AT&T, as part of conditions it agreed to in its late-2006 merger with BellSouth, agreed to net neutrality rules for two years, and the telecom's investments increased significantly during that time period, the Free Press study said. AT&T's gross capital investment increased by nearly US$1.9 billion from 2006 to 2008, the largest increase among U.S. telecoms, Free Press said in the study, released Wednesday.
The percentage of capital investments to revenue at large telecom carriers has actually fallen since the FCC relaxed network-sharing regulations in 2005, Free Press said.
"The rhetoric about network neutrality discouraging investment is just a general reflection of the common but misguided belief that any and all regulation discourages investment," the study said. "According to this theory, regulation will perpetuate uncertainty and will reduce potential return on investment, thereby reducing the incentive to invest. But all regulation is not created equal."
Some regulation is heavy-handed, but other rules can be lighter, "providing basic rules of the road that ensure healthier competition in an otherwise concentrated market," the study said.
The study was released a day before the U.S. Federal Communications Commission is scheduled to decide whether to take a first step toward creating new net neutrality rules prohibiting broadband providers from selectively blocking or slowing some Web content and applications.
One of the main arguments against new net neutrality rules is the fear that new regulations would discourage investment in broadband networks. In the past week, about 90 U.S. lawmakers and several minority groups have questioned the need for net neutrality rules based on concerns about continued investment.
Some minority groups and African-American lawmakers, in particular, raised concerns that net neutrality rules would mean that broadband providers like AT&T would back away from new deployments in urban and other underserved areas.
In a letter to AT&T employees this week, Jim Cicconi, AT&T's senior executive vice president of external and legislative affairs, suggested that new net neutrality rules would "halt private investment in broadband infrastructure."
Verizon Communications Chairman and CEO Ivan Seidenberg, in a Thursday speech at the Supercomm trade show in Chicago, repeated those concerns.

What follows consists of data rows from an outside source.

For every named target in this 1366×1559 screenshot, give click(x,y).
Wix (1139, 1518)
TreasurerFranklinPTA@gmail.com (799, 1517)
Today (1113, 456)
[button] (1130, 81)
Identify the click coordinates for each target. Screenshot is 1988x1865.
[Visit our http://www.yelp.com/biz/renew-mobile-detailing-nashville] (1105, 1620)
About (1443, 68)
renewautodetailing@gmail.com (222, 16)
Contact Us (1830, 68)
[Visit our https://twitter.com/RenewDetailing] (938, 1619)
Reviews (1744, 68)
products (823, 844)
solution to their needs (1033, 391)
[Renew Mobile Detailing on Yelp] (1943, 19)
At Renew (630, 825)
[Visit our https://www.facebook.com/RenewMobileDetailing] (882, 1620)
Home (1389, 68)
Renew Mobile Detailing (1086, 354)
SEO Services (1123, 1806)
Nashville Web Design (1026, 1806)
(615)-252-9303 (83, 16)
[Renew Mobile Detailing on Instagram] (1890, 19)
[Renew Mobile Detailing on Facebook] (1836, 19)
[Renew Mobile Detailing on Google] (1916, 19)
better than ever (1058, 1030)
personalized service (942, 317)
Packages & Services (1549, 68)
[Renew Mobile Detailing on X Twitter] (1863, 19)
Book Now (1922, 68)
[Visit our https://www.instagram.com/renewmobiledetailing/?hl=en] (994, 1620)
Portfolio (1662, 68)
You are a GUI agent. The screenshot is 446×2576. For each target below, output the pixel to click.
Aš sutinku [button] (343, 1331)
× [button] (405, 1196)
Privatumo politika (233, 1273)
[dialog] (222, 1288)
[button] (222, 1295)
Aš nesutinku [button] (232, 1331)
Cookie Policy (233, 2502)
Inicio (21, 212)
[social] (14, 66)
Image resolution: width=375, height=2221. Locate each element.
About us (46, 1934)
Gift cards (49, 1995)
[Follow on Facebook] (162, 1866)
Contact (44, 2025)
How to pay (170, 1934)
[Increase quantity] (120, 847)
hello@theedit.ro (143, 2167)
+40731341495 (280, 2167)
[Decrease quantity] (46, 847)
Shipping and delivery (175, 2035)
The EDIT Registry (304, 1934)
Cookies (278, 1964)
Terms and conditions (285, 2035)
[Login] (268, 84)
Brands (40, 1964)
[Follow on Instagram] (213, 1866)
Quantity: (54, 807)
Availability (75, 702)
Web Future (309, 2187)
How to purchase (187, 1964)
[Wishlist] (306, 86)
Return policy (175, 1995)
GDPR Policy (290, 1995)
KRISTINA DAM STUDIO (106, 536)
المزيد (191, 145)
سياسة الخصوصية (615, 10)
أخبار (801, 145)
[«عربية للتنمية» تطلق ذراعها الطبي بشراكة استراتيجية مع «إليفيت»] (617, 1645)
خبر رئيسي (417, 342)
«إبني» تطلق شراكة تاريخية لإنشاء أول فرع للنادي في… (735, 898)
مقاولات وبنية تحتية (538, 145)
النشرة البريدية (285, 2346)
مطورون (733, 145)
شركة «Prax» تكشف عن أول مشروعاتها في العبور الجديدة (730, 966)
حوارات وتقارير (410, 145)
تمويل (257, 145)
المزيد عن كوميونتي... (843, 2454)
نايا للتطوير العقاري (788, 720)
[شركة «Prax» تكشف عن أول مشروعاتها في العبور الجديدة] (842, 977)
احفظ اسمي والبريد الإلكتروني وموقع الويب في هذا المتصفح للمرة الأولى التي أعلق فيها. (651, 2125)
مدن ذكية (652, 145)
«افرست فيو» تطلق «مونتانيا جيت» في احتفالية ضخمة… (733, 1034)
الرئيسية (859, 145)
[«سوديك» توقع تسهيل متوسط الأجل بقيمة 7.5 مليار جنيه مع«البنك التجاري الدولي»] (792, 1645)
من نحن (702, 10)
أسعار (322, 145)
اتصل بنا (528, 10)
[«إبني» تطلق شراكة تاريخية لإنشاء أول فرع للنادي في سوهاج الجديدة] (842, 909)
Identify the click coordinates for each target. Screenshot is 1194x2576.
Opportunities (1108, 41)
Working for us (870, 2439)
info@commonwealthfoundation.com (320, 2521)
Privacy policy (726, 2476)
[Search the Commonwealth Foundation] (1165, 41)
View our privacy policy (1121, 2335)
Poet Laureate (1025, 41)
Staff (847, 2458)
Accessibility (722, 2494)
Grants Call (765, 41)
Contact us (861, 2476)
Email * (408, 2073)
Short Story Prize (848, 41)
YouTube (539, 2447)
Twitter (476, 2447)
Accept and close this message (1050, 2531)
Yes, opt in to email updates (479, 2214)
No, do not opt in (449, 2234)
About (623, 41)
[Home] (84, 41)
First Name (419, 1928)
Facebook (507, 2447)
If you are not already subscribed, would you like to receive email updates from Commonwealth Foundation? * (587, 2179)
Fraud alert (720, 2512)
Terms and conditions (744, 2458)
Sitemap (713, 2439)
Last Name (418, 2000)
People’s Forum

"More broadly, if we can’t earn a return on the investments we make in broadband capacity, our progress toward a connected world will be delayed, if not halted altogether," he said, according to a text of the speech. "If this burdensome regime of net regulation is imposed on all parts of the Internet industry, it will inject an extraordinary amount of bureaucratic oversight into the economy’s main growth engine for the future."
The FCC doesn't need to create new rules, because a set of informal net neutrality principles it adopted in 2005 are working, an AT&T spokeswoman said.
The study "does validate what we've been saying all along -- the open Internet framework in place today at the FCC is working and supports an environment where investment can still occur and jobs can still be created," she added. "Special interest groups, like Free Press, are providing cover to companies like Google by urging the commission to change the functioning status quo and implement broader, overly prescriptive rules that will threaten the existing balance that has incented investments and created jobs. Such notions fly in the face of all modern experience of economics and investment."
The idea that more regulation could bring more investment, as the Free Press study suggests, is "absurd and provably false," the AT&T spokeswoman said.
But the Free Press study says there's no evidence to suggest investment will dry up. Investment in telecom networks is largely driven by other factors, including demand for bandwidth, equipment and other costs, and competition, said Derek Turner, Free Press' research director.
Investment decisions are a "complex process," he said.
Net neutrality opponents concerned about network investment "have never offered one single shred of evidence to support this claim," Turner added. "It's simply wrong to suggest that net neutrality, or any other regulation, will automatically deter investment."